Most new methods, such as new battery designs, hydrogen-powered cars and wind turbines are likely to come from overseas, via processes of emulation and imitation. That is what needs to be focussed on.
More British inovation would be a good idea, but probably not in these and other areas where other countries lead. It should be directed to new tasks, ones more likely to bear fruit, for example, to improving the foundational economy. The question for both innovation policy and imitation then becomes: what needs to be done to keep the foundational economy working and indeed working better?
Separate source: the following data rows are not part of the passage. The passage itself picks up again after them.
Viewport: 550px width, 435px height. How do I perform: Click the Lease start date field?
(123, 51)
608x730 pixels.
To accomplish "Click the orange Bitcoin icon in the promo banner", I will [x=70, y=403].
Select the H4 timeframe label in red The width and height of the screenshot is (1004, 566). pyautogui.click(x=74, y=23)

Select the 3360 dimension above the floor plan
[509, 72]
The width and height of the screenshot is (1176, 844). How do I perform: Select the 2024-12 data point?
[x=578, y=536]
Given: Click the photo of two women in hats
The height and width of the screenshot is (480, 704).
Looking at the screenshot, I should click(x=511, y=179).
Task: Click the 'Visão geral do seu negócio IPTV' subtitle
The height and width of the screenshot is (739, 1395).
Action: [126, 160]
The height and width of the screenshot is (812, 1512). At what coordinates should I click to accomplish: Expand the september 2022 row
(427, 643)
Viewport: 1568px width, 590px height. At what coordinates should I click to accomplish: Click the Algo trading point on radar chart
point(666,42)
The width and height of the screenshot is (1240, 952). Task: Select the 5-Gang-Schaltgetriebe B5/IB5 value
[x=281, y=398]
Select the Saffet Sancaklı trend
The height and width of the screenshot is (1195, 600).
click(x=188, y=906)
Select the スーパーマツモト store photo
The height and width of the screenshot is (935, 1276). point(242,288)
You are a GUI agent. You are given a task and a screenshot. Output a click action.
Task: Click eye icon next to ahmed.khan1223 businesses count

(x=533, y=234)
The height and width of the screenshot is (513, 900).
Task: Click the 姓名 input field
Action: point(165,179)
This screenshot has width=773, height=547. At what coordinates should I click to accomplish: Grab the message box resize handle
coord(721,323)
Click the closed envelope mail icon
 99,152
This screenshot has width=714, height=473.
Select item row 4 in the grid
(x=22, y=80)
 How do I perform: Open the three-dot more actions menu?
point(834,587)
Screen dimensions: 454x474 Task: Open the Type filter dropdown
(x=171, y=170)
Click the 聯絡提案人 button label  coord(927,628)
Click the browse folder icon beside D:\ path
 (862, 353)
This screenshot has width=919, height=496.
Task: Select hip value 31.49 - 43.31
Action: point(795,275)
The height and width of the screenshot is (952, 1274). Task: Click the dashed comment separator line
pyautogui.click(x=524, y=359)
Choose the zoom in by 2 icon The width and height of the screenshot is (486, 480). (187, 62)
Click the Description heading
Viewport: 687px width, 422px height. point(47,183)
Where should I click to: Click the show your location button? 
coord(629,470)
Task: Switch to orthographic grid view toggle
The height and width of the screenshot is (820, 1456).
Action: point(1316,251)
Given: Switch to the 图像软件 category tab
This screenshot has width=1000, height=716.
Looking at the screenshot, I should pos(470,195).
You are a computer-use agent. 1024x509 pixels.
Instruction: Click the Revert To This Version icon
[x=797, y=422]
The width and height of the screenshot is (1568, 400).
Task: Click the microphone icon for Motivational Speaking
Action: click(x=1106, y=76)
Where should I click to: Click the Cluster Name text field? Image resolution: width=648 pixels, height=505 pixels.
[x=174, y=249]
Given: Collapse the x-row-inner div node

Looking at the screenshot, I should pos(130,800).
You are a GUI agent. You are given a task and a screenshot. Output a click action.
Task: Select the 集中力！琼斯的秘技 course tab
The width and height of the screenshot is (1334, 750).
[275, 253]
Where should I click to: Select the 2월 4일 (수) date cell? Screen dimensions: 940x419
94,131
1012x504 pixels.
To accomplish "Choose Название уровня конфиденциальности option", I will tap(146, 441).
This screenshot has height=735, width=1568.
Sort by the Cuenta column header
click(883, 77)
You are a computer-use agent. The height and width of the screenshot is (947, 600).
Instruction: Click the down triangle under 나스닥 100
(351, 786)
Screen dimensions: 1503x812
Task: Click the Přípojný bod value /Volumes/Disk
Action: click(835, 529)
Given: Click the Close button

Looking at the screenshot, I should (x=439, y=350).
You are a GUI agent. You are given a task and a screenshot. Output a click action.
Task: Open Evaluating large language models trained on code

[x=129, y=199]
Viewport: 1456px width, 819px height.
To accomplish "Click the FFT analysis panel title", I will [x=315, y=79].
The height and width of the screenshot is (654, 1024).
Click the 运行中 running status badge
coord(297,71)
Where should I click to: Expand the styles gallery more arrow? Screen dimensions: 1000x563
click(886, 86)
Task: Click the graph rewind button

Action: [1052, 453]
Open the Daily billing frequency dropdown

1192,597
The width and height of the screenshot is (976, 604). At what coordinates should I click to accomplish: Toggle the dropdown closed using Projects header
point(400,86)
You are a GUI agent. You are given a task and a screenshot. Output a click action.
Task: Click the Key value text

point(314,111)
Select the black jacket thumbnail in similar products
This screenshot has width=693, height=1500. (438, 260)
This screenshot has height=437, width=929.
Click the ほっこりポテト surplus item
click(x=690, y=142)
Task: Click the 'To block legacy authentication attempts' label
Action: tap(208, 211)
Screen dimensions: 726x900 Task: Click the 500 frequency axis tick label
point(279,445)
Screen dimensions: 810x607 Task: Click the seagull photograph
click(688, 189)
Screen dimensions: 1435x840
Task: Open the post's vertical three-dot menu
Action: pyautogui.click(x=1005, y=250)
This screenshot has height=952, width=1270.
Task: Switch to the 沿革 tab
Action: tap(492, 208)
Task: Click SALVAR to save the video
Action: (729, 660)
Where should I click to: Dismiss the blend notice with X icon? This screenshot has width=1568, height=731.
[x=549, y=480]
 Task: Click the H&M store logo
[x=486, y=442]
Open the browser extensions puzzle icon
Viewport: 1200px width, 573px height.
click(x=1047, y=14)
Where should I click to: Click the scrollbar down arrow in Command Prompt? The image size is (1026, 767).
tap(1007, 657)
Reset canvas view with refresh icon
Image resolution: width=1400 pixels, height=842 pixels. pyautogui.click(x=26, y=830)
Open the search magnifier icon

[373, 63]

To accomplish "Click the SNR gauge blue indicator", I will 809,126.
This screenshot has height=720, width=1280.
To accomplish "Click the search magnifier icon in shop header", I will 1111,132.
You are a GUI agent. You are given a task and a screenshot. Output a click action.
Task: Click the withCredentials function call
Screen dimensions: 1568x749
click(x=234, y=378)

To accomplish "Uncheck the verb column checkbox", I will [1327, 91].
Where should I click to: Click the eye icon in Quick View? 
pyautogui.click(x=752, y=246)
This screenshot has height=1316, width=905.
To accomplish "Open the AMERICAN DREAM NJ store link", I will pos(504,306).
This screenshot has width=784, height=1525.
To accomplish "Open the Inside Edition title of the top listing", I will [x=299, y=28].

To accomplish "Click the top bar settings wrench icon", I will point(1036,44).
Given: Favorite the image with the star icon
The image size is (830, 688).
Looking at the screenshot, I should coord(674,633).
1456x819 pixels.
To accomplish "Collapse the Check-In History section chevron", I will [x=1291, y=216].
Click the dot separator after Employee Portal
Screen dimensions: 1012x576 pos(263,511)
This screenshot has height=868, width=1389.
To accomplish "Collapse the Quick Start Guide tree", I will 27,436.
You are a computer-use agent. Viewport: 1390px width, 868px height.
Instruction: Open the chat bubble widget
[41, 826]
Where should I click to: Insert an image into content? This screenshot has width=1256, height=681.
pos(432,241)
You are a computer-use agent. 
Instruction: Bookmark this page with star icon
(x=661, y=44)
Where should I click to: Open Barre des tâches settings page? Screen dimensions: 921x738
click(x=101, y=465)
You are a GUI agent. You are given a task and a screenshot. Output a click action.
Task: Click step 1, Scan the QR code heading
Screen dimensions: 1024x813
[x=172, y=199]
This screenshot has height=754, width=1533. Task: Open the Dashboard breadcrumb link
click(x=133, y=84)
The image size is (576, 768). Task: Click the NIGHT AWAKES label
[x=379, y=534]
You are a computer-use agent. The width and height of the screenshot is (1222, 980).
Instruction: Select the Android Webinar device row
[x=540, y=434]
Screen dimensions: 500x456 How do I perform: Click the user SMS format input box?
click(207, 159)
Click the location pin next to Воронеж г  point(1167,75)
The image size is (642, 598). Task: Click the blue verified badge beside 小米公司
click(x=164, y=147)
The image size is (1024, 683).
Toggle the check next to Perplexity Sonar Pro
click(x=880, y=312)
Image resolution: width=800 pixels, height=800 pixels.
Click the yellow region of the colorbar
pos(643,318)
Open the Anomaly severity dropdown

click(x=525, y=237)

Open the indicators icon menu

The point is this – given what has happened to the world economy, and specifically to the British economy Labour needs not an old-fashioned strategy for growth that did not and could not work, but a new one which is directed not at growth per se, but at transformation. That requires a new kind of innovation and imitation policy.
Conclusions
That both Rachel Reeves and Keir Starmer have deployed the idea of the everyday economy in their speeches and publications is obviously a good omen. Yet, it is striking that the messaging and campaigning does not strongly echo these themes.
The everyday economy really is an alternative, not a supplement, or a variant view. It challenges the whole attempt to grow GDP by investing in industrial strategy and research (in manufacturing)—both of which are no longer suitable models. We need political economic, social, cultural, and indeed technical innovation. The old ways, whether Old Labour or New, will not do.